The following sections describe how to implement real-time prediction using a trained model.
The following figure shows the process of model prediction using Python. Some scenarios, such as recommendation and search, may result in large models that are trained by TensorFlow in distributed mode. A model of this type cannot be stored on a single machine. Real-time prediction works in the same way as real-time training but includes the extra process of model loading.
During model prediction, all parameters are loaded to PSs through model reading. The upstream data is processed in the same way as data is processed during the model training process. Data is transmitted to worker nodes for processing. The prediction score is written to Flink operators and then sent to downstream operators.
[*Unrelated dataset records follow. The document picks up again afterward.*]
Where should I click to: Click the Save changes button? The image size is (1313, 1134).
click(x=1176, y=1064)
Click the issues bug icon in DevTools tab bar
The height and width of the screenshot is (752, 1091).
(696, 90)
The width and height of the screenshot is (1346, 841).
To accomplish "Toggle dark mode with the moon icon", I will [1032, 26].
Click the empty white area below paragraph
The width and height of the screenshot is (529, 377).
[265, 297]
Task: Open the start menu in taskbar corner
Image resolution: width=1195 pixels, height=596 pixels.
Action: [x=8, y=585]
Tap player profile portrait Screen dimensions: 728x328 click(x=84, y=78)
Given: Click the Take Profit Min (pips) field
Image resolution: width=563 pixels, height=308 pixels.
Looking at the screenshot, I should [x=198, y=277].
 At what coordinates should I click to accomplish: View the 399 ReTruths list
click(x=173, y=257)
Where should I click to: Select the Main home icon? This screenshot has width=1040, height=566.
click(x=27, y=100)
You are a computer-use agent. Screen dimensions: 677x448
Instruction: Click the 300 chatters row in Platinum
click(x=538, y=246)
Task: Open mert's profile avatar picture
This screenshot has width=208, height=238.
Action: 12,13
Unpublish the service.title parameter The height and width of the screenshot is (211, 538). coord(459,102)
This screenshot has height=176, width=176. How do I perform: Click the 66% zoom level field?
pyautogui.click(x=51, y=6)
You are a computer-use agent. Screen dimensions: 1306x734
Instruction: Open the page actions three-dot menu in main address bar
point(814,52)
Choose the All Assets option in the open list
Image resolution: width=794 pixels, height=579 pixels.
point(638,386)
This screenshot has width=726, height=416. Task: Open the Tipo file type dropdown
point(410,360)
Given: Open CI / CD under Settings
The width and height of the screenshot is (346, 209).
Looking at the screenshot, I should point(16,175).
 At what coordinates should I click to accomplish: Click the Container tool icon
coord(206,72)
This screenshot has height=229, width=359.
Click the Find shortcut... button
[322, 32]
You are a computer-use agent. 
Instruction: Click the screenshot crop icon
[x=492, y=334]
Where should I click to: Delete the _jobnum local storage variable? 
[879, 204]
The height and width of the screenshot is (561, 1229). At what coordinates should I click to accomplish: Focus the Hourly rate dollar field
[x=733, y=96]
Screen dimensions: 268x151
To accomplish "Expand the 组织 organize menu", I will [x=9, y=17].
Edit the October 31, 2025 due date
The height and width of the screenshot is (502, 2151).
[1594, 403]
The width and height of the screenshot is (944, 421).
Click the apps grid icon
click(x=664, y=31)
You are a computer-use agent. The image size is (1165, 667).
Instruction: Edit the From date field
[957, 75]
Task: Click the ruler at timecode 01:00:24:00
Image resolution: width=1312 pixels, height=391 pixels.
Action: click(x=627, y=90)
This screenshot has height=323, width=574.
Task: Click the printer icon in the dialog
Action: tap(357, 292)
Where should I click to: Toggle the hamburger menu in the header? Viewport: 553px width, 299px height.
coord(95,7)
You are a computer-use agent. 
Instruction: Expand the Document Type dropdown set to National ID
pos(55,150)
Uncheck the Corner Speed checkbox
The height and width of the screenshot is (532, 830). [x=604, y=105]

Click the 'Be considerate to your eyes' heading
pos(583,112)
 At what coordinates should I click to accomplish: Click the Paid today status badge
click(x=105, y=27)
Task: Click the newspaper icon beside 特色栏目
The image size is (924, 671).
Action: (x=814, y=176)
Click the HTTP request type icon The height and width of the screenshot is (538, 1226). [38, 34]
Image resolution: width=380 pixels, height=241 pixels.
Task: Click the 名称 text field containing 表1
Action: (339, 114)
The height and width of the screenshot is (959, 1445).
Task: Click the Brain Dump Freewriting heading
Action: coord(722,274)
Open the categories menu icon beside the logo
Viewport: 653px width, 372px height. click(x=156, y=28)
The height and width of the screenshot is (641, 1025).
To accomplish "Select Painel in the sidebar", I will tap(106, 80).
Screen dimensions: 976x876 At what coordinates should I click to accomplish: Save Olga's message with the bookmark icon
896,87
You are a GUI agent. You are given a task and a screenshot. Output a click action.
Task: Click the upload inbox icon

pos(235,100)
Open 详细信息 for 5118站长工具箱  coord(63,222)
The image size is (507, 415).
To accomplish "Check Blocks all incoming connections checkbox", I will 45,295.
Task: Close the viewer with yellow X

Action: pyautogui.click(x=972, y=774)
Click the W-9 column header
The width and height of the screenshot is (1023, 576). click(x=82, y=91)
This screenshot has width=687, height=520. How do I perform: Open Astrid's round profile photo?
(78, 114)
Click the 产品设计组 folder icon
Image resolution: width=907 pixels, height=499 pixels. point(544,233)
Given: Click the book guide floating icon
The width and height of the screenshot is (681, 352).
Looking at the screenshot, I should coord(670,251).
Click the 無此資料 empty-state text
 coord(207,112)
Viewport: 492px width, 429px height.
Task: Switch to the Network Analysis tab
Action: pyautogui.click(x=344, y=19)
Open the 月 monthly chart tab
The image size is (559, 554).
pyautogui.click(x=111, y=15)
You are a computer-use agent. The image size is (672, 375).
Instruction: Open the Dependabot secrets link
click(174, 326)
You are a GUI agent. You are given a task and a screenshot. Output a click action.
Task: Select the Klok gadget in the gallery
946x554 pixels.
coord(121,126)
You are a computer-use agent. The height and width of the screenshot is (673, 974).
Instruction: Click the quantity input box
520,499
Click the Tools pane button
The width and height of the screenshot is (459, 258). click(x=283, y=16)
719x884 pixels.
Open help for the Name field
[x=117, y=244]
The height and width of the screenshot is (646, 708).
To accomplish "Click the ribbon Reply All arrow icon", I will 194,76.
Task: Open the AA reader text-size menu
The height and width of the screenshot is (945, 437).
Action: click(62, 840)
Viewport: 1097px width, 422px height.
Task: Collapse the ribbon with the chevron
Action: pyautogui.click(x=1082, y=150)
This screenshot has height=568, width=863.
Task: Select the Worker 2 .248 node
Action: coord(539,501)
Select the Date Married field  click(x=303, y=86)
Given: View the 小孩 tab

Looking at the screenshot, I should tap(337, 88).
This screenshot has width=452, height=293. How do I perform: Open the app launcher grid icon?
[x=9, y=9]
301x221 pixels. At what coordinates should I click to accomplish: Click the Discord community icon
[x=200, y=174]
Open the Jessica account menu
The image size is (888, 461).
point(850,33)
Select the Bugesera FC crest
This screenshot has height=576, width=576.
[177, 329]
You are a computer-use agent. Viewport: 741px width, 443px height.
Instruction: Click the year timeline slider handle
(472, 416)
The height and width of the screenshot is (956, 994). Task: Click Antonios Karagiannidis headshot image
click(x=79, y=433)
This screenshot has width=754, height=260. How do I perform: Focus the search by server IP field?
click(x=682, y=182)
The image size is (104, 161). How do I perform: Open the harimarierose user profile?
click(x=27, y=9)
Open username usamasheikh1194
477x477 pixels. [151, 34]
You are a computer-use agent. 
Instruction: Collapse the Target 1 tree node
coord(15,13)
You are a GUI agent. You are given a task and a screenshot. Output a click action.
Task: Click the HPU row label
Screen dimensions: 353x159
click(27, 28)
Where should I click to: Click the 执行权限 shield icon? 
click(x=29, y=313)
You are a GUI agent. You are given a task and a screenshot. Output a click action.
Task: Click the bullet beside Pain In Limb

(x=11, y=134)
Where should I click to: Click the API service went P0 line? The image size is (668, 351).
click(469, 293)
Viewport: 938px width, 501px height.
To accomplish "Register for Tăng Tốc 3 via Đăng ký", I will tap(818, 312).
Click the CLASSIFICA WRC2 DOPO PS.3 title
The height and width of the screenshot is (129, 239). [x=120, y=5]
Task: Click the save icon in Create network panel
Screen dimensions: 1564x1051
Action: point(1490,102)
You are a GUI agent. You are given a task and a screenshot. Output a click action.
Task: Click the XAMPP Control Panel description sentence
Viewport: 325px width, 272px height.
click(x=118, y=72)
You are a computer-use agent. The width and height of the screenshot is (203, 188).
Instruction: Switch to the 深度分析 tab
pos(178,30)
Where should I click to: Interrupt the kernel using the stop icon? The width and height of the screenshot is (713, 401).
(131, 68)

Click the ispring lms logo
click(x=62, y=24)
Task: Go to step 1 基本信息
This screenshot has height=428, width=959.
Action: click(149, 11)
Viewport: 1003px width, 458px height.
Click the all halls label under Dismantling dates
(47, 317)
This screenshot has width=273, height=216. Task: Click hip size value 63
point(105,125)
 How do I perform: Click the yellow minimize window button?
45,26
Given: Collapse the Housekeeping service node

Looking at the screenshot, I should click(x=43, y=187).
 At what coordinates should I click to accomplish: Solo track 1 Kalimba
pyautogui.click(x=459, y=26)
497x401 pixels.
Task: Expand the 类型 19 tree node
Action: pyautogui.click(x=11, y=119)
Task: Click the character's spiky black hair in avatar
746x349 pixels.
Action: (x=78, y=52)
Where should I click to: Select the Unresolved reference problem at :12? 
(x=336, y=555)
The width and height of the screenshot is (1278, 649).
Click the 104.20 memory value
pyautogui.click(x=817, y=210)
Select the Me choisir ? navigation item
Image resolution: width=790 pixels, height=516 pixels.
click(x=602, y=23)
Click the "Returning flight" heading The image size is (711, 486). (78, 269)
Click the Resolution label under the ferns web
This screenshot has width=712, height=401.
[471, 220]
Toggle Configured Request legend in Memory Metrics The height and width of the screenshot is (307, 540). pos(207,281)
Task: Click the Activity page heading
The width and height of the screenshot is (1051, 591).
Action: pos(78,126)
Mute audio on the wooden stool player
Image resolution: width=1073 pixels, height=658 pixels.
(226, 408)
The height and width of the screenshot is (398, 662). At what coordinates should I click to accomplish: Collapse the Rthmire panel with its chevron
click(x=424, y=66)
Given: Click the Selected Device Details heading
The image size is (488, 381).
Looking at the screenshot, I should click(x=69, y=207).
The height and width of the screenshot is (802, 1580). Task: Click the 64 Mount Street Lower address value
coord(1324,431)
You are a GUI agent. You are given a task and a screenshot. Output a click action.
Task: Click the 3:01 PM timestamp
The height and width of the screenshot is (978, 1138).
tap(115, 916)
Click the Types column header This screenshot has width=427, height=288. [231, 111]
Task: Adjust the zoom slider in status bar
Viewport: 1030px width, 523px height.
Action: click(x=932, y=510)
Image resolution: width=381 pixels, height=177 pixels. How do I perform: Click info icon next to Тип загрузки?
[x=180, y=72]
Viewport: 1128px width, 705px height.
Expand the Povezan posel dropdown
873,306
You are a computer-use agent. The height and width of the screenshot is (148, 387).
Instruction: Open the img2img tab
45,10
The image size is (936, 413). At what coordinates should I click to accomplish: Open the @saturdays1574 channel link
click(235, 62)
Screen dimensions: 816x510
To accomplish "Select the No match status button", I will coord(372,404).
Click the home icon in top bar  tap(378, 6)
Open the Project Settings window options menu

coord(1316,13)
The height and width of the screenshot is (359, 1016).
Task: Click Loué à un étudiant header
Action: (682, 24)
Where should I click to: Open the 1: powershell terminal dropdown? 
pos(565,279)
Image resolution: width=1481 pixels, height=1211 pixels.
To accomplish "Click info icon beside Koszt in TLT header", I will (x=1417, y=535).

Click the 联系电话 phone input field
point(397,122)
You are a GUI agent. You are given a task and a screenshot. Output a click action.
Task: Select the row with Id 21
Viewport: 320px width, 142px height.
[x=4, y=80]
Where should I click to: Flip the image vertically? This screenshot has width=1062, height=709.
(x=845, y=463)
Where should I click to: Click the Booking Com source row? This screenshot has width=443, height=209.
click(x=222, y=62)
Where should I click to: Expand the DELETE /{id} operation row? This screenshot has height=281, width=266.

As shown in the preceding figure, when prediction takes place on a single machine, PS nodes are not started because a single worker node is large enough to store the model used for prediction, especially when a saved model is exported by TensorFlow. The saved model includes the complete computing logic, input, and output of prediction, so prediction can be performed without running Python code.
There is another way to implement model prediction. The source operators, join operator, and UDTF are used to process data in a format that is recognized during the model prediction process. Use the TensorFlow Java API in the Java process to directly load the trained model to the memory. In this case, the PS role is not required, and the worker role is assumed by the Java process rather than the Python process. Then, model prediction can be directly implemented in the Java process, and the prediction results can be sent to the downstream Flink operators.
This article explains how Flink-AI-Extended works and how to implement model training and prediction through TensorFlow on Flink. I hope this article helps you use Flink-AI-Extended effectively and implement model training and prediction through a Flink job.